Gustave Courbet's L'Origine du monde was the most scandalous painting of the 19th century. Photo / AP
Gustave Courbet's L'Origine du monde was the most scandalous painting of the 19th century. Photo / AP
One of the most enigmatic mysteries in art history appears to have finally been solved.
The identity of the model who posed for the most scandalous painting of the 19th century, Gustave Courbet's L'Origine du monde (The Origin of the World), has been revealed 152 years after it was painted.
Experts insist they are "99 per cent sure" the notorious work's torso and genitalia belong to Constance Queniaux, the Parisian ballet dancer.
The canvas, which now hangs in the Orsay museum in Paris, continues to court controversy after Facebook censored profiles using it in 2011, triggering outrage from art lovers.
For decades, many historians had believed the painting's nether regions belonged to the Irish model Joanna Hiffernan, Courbet's lover of the time.
However, doubts persist because the dark hair in the painting failed to tally with Hiffernan's red locks.
The mystery appears to have been finally solved by Claude Schopp, the French historian and biographer, while he was combing through correspondence between the French authors Alexandre Dumas fils — whose father wrote The Three Musketeers — and George Sand.
One passage, in which Dumas fils was criticising Courbet, flummoxed him as it read: "One does not paint the most delicate and the most sonorous interview of Miss Queniault of the Opera."
Taking a closer look at the handwritten original, Schopp realised the word "interview" had been mistranscribed.
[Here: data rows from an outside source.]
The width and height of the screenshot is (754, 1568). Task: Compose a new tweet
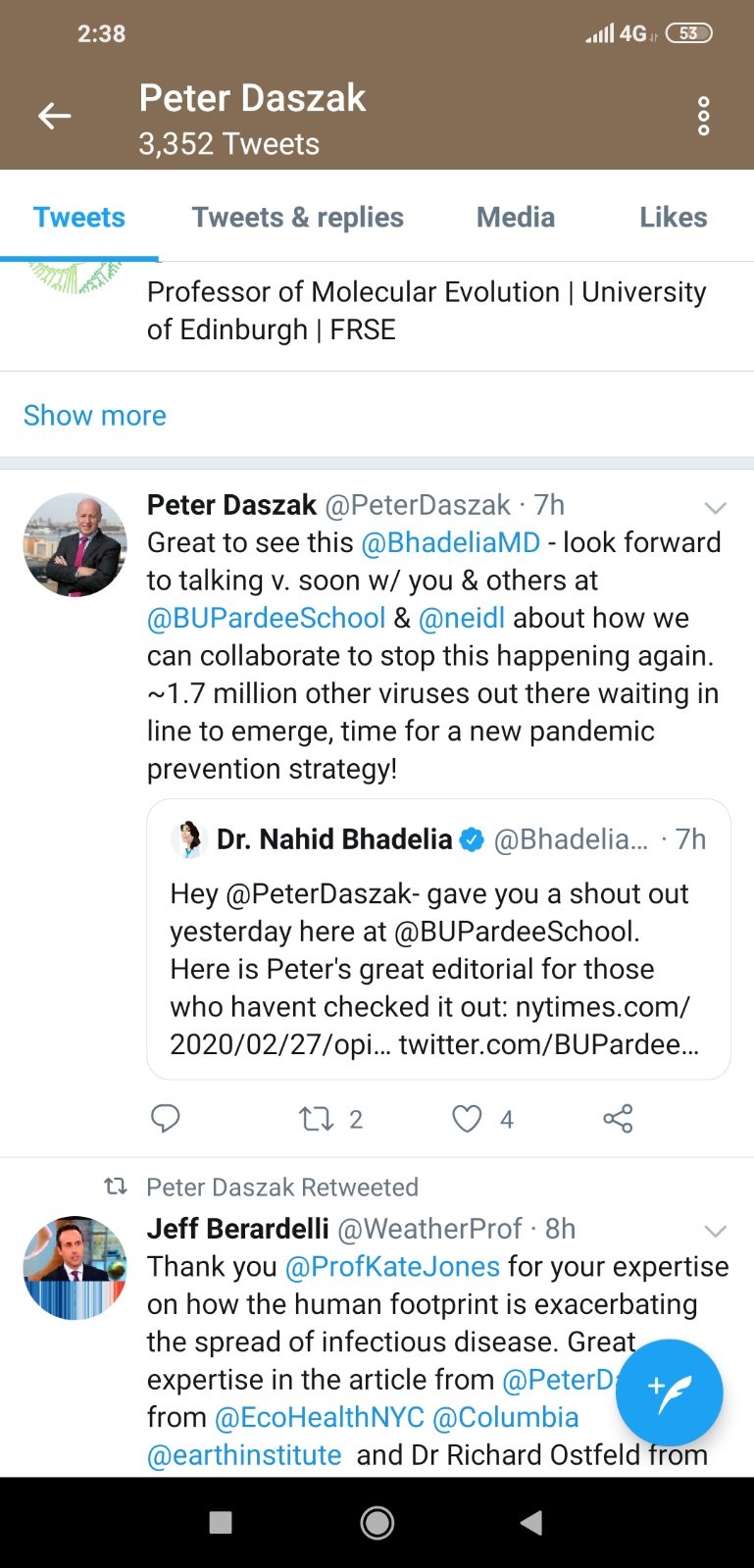(670, 1391)
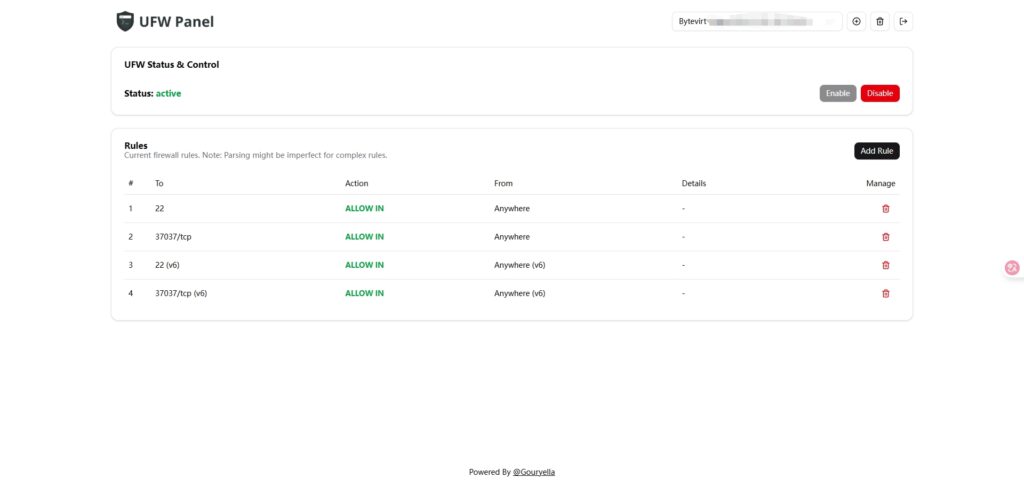Click the logout icon in header
This screenshot has height=486, width=1024.
click(903, 21)
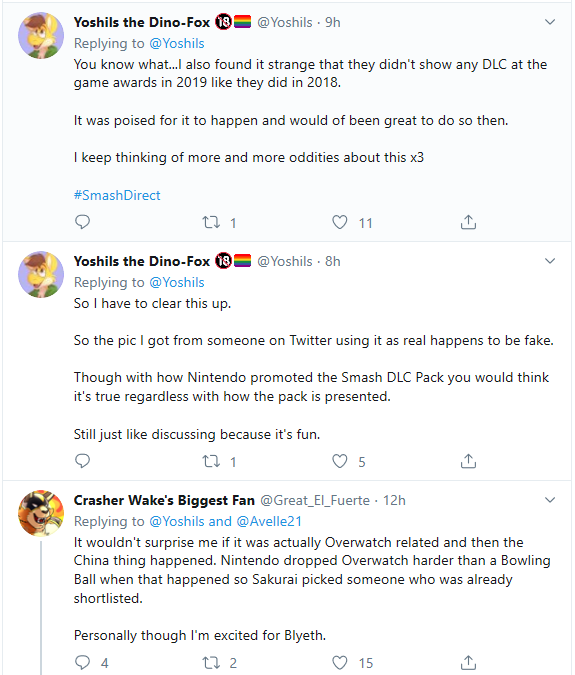
Task: Share the 9h Yoshils tweet
Action: [468, 222]
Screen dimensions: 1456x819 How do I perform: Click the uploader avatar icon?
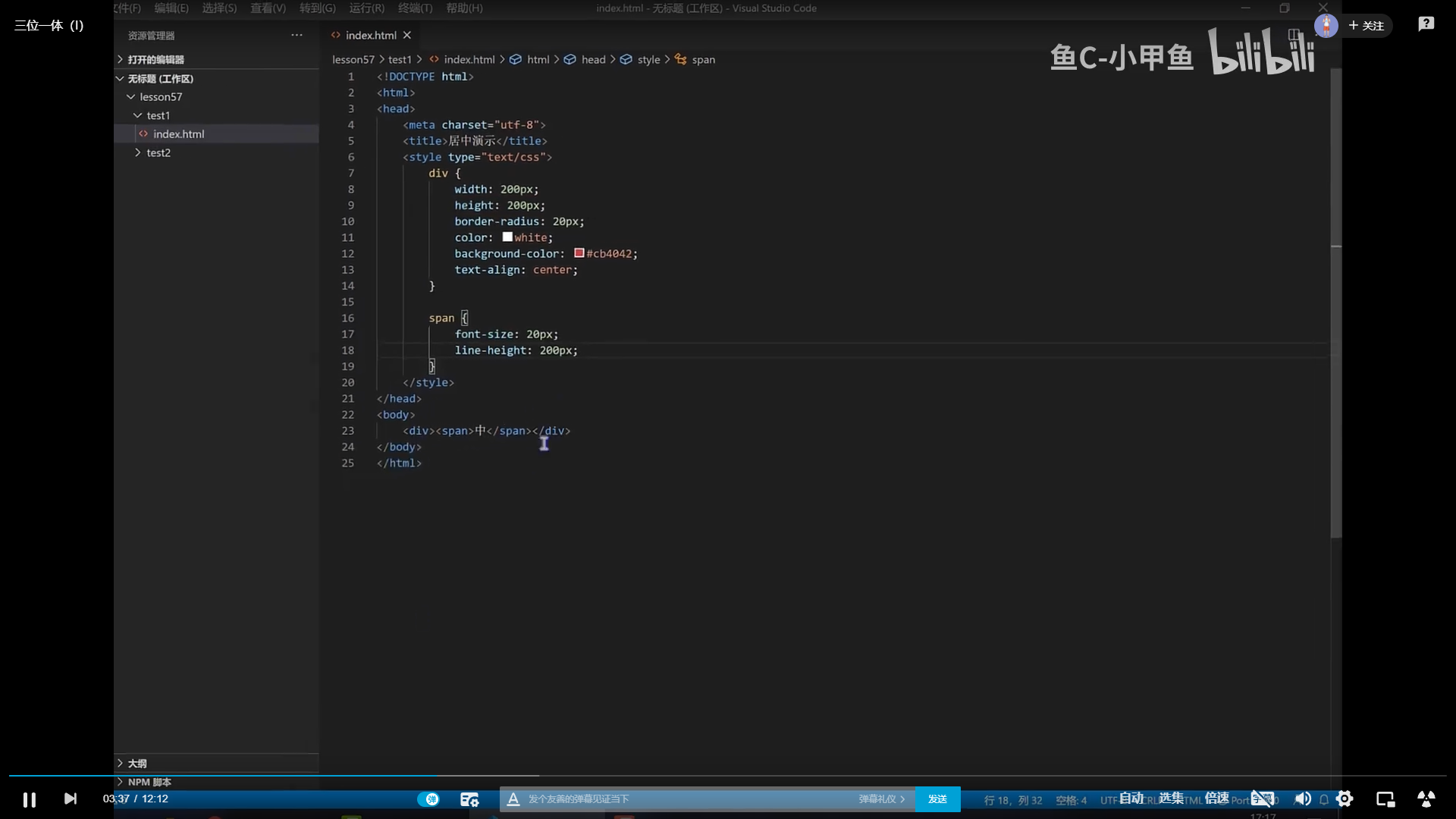pyautogui.click(x=1326, y=25)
In fact, Dumas fils had written "interior".
"It was a thunderbolt. Usually I make discoveries after working away for ages," said the writer, whose book on the find will be published this week. "Here I made it straight away. It almost feels unjust," Schopp told AFP.
The biographer showed his discovery to Sylvie Aubenas, the head of the French National Library's prints department, who said: "This testimony from the time leads me to believe with 99 per cent certainty that Courbet's model was Constance Queniaux."